>>>>

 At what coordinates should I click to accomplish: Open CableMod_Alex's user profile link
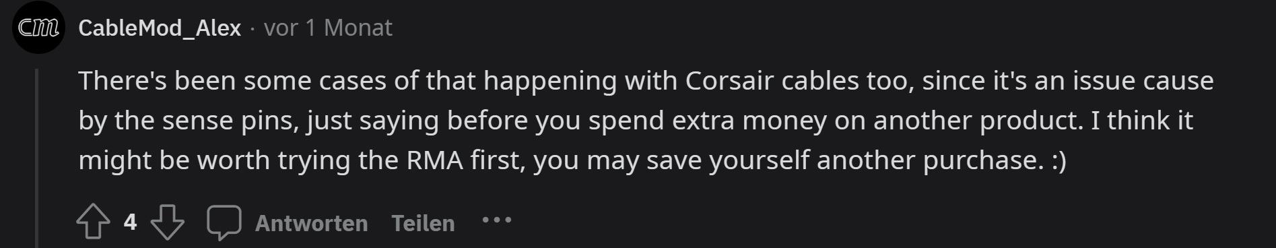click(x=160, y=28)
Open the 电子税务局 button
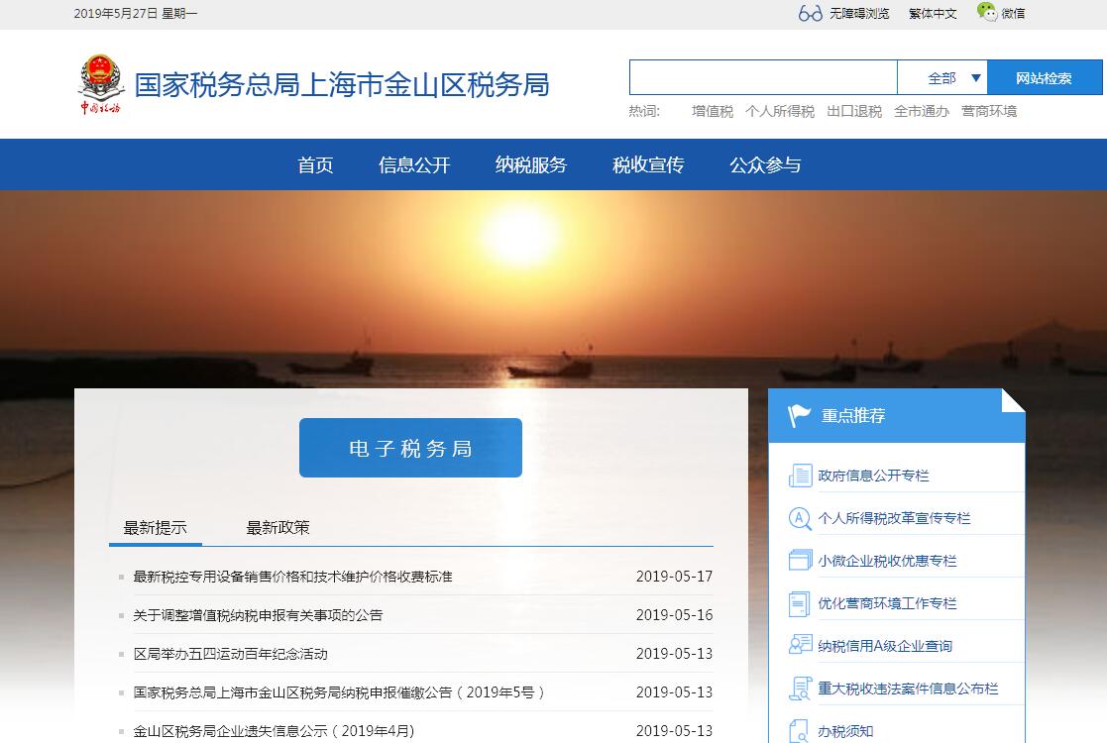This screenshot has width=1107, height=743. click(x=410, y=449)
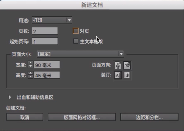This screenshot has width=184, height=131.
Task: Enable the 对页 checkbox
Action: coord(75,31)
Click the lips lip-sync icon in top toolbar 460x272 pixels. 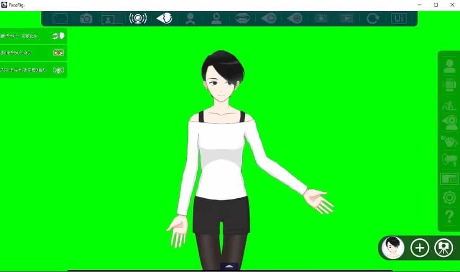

<<<<

HOW TO COMPLETE THIS TASK: Transcribe every record above exactly, leaving out the pictures.

SOLUTION FOR THIS PROBLEM:
 At what coordinates should I click to accomplish: Open CableMod_Alex's user profile link
click(x=160, y=28)
Open the 电子税务局 button
This screenshot has width=1107, height=743. click(x=410, y=449)
This screenshot has width=184, height=131.
Task: Enable the 对页 checkbox
Action: coord(75,31)
Click the lips lip-sync icon in top toolbar 460x272 pixels. 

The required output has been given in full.